TASK TO CARRY OUT → Repeat the data precisely as given.

MATERIAL PROVIDED →
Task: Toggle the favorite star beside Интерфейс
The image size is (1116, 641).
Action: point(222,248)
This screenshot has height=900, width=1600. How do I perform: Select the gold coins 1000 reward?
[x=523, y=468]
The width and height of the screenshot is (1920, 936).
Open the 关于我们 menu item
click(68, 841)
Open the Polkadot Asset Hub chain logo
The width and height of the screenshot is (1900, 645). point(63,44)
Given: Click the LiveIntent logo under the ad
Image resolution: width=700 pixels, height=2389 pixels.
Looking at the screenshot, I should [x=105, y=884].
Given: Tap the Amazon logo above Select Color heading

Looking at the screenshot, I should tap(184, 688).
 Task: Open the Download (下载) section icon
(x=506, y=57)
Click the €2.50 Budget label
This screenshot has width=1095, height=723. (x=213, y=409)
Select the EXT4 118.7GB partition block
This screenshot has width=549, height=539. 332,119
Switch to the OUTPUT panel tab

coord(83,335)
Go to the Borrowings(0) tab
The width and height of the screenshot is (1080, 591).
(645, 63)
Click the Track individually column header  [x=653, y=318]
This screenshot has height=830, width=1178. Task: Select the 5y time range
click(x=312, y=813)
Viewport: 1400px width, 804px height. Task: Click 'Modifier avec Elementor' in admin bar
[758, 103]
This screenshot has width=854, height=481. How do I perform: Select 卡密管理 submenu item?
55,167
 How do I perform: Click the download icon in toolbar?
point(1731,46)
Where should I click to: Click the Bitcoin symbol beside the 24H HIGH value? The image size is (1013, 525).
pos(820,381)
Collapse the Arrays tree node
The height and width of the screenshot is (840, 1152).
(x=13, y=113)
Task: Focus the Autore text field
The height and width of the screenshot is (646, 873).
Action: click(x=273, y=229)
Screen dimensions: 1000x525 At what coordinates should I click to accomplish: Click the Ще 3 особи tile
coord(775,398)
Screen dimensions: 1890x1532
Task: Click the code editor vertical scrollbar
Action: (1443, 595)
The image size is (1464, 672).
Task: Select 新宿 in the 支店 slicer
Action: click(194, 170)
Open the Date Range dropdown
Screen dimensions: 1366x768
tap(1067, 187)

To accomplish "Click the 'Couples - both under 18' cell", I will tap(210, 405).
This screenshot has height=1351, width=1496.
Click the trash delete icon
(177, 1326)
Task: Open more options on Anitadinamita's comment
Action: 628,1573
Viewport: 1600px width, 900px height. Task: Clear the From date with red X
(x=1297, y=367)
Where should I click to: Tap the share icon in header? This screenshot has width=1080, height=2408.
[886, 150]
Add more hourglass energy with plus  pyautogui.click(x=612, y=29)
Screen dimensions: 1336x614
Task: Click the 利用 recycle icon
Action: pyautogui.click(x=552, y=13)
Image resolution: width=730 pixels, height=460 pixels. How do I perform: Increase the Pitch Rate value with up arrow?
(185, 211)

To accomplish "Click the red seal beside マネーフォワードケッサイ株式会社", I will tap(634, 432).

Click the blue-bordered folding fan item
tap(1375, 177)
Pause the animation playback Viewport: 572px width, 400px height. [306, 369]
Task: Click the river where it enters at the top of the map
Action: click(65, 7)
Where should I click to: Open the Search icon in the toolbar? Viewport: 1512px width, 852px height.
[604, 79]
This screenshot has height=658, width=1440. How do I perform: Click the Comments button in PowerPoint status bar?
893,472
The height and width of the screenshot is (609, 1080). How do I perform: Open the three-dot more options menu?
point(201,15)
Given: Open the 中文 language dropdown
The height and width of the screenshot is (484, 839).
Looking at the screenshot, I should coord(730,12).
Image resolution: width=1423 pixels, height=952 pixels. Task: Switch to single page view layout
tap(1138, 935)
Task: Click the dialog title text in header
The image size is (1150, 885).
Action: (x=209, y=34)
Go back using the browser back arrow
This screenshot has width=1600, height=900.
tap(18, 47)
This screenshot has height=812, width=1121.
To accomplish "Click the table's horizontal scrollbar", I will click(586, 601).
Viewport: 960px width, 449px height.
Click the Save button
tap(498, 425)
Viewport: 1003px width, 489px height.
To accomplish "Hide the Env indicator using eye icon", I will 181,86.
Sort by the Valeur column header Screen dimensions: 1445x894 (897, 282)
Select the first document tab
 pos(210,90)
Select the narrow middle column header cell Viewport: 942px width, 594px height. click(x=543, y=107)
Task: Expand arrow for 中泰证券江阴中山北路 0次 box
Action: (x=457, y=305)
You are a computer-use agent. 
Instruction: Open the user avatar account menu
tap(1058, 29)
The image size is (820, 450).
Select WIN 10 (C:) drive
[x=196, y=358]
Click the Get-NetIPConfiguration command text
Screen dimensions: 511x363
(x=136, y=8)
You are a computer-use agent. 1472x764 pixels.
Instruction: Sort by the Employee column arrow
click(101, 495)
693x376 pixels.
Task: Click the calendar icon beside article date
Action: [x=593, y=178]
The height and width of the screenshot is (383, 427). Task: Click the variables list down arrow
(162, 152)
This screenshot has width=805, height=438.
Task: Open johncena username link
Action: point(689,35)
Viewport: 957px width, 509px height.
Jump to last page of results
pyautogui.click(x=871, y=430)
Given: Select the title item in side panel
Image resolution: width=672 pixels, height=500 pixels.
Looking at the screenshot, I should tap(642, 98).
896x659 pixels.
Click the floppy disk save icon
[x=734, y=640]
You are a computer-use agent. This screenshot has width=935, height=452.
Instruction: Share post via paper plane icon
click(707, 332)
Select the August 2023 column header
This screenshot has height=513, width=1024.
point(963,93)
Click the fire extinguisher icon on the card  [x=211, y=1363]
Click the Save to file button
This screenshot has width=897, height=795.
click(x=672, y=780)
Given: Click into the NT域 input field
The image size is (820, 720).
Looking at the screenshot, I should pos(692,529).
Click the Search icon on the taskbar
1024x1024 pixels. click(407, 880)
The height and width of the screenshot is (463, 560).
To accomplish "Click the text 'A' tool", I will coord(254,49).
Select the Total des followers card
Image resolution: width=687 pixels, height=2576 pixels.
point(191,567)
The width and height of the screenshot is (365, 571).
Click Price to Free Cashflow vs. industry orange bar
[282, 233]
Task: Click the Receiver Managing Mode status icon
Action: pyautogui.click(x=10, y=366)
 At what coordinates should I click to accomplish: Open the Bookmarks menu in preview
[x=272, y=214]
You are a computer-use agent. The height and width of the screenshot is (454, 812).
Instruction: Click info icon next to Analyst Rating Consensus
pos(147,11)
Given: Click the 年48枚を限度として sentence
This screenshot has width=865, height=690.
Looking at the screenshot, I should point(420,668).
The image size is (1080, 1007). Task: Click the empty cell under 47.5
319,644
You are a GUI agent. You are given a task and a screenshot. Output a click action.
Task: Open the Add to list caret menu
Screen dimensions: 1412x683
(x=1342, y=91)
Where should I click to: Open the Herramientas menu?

SOLUTION FOR THIS PROBLEM →
Task: Toggle the favorite star beside Интерфейс
The image size is (1116, 641).
Action: point(222,248)
This screenshot has height=900, width=1600. How do I perform: Select the gold coins 1000 reward?
[x=523, y=468]
The width and height of the screenshot is (1920, 936).
Open the 关于我们 menu item
click(68, 841)
Open the Polkadot Asset Hub chain logo
The width and height of the screenshot is (1900, 645). point(63,44)
Given: Click the LiveIntent logo under the ad
Image resolution: width=700 pixels, height=2389 pixels.
Looking at the screenshot, I should [x=105, y=884].
Given: Tap the Amazon logo above Select Color heading

Looking at the screenshot, I should tap(184, 688).
 Task: Open the Download (下载) section icon
(x=506, y=57)
Click the €2.50 Budget label
This screenshot has width=1095, height=723. (x=213, y=409)
Select the EXT4 118.7GB partition block
This screenshot has width=549, height=539. 332,119
Switch to the OUTPUT panel tab

coord(83,335)
Go to the Borrowings(0) tab
The width and height of the screenshot is (1080, 591).
(645, 63)
Click the Track individually column header  [x=653, y=318]
This screenshot has height=830, width=1178. Task: Select the 5y time range
click(x=312, y=813)
Viewport: 1400px width, 804px height. Task: Click 'Modifier avec Elementor' in admin bar
[758, 103]
This screenshot has width=854, height=481. How do I perform: Select 卡密管理 submenu item?
55,167
 How do I perform: Click the download icon in toolbar?
point(1731,46)
Where should I click to: Click the Bitcoin symbol beside the 24H HIGH value? The image size is (1013, 525).
pos(820,381)
Collapse the Arrays tree node
The height and width of the screenshot is (840, 1152).
(x=13, y=113)
Task: Focus the Autore text field
The height and width of the screenshot is (646, 873).
Action: click(x=273, y=229)
Screen dimensions: 1000x525 At what coordinates should I click to accomplish: Click the Ще 3 особи tile
coord(775,398)
Screen dimensions: 1890x1532
Task: Click the code editor vertical scrollbar
Action: (1443, 595)
The image size is (1464, 672).
Task: Select 新宿 in the 支店 slicer
Action: click(194, 170)
Open the Date Range dropdown
Screen dimensions: 1366x768
tap(1067, 187)

To accomplish "Click the 'Couples - both under 18' cell", I will tap(210, 405).
This screenshot has height=1351, width=1496.
Click the trash delete icon
(177, 1326)
Task: Open more options on Anitadinamita's comment
Action: 628,1573
Viewport: 1600px width, 900px height. Task: Clear the From date with red X
(x=1297, y=367)
Where should I click to: Tap the share icon in header? This screenshot has width=1080, height=2408.
[886, 150]
Add more hourglass energy with plus  pyautogui.click(x=612, y=29)
Screen dimensions: 1336x614
Task: Click the 利用 recycle icon
Action: pyautogui.click(x=552, y=13)
Image resolution: width=730 pixels, height=460 pixels. How do I perform: Increase the Pitch Rate value with up arrow?
(185, 211)

To accomplish "Click the red seal beside マネーフォワードケッサイ株式会社", I will tap(634, 432).

Click the blue-bordered folding fan item
tap(1375, 177)
Pause the animation playback Viewport: 572px width, 400px height. [306, 369]
Task: Click the river where it enters at the top of the map
Action: click(65, 7)
Where should I click to: Open the Search icon in the toolbar? Viewport: 1512px width, 852px height.
[604, 79]
This screenshot has height=658, width=1440. How do I perform: Click the Comments button in PowerPoint status bar?
893,472
The height and width of the screenshot is (609, 1080). How do I perform: Open the three-dot more options menu?
point(201,15)
Given: Open the 中文 language dropdown
The height and width of the screenshot is (484, 839).
Looking at the screenshot, I should coord(730,12).
Image resolution: width=1423 pixels, height=952 pixels. Task: Switch to single page view layout
tap(1138, 935)
Task: Click the dialog title text in header
The image size is (1150, 885).
Action: (x=209, y=34)
Go back using the browser back arrow
This screenshot has width=1600, height=900.
tap(18, 47)
This screenshot has height=812, width=1121.
To accomplish "Click the table's horizontal scrollbar", I will click(586, 601).
Viewport: 960px width, 449px height.
Click the Save button
tap(498, 425)
Viewport: 1003px width, 489px height.
To accomplish "Hide the Env indicator using eye icon", I will 181,86.
Sort by the Valeur column header Screen dimensions: 1445x894 (897, 282)
Select the first document tab
 pos(210,90)
Select the narrow middle column header cell Viewport: 942px width, 594px height. click(x=543, y=107)
Task: Expand arrow for 中泰证券江阴中山北路 0次 box
Action: (x=457, y=305)
You are a computer-use agent. 
Instruction: Open the user avatar account menu
tap(1058, 29)
The image size is (820, 450).
Select WIN 10 (C:) drive
[x=196, y=358]
Click the Get-NetIPConfiguration command text
Screen dimensions: 511x363
(x=136, y=8)
You are a computer-use agent. 1472x764 pixels.
Instruction: Sort by the Employee column arrow
click(101, 495)
693x376 pixels.
Task: Click the calendar icon beside article date
Action: [x=593, y=178]
The height and width of the screenshot is (383, 427). Task: Click the variables list down arrow
(162, 152)
This screenshot has width=805, height=438.
Task: Open johncena username link
Action: point(689,35)
Viewport: 957px width, 509px height.
Jump to last page of results
pyautogui.click(x=871, y=430)
Given: Select the title item in side panel
Image resolution: width=672 pixels, height=500 pixels.
Looking at the screenshot, I should tap(642, 98).
896x659 pixels.
Click the floppy disk save icon
[x=734, y=640]
You are a computer-use agent. This screenshot has width=935, height=452.
Instruction: Share post via paper plane icon
click(707, 332)
Select the August 2023 column header
This screenshot has height=513, width=1024.
point(963,93)
Click the fire extinguisher icon on the card  [x=211, y=1363]
Click the Save to file button
This screenshot has width=897, height=795.
click(x=672, y=780)
Given: Click into the NT域 input field
The image size is (820, 720).
Looking at the screenshot, I should pos(692,529).
Click the Search icon on the taskbar
1024x1024 pixels. click(407, 880)
The height and width of the screenshot is (463, 560).
To accomplish "Click the text 'A' tool", I will coord(254,49).
Select the Total des followers card
Image resolution: width=687 pixels, height=2576 pixels.
point(191,567)
The width and height of the screenshot is (365, 571).
Click Price to Free Cashflow vs. industry orange bar
[282, 233]
Task: Click the Receiver Managing Mode status icon
Action: pyautogui.click(x=10, y=366)
 At what coordinates should I click to accomplish: Open the Bookmarks menu in preview
[x=272, y=214]
You are a computer-use agent. The height and width of the screenshot is (454, 812).
Instruction: Click info icon next to Analyst Rating Consensus
pos(147,11)
Given: Click the 年48枚を限度として sentence
This screenshot has width=865, height=690.
Looking at the screenshot, I should point(420,668).
The image size is (1080, 1007). Task: Click the empty cell under 47.5
319,644
You are a GUI agent. You are given a task and a screenshot. Output a click action.
Task: Open the Add to list caret menu
Screen dimensions: 1412x683
(x=1342, y=91)
Where should I click to: Open the Herramientas menu?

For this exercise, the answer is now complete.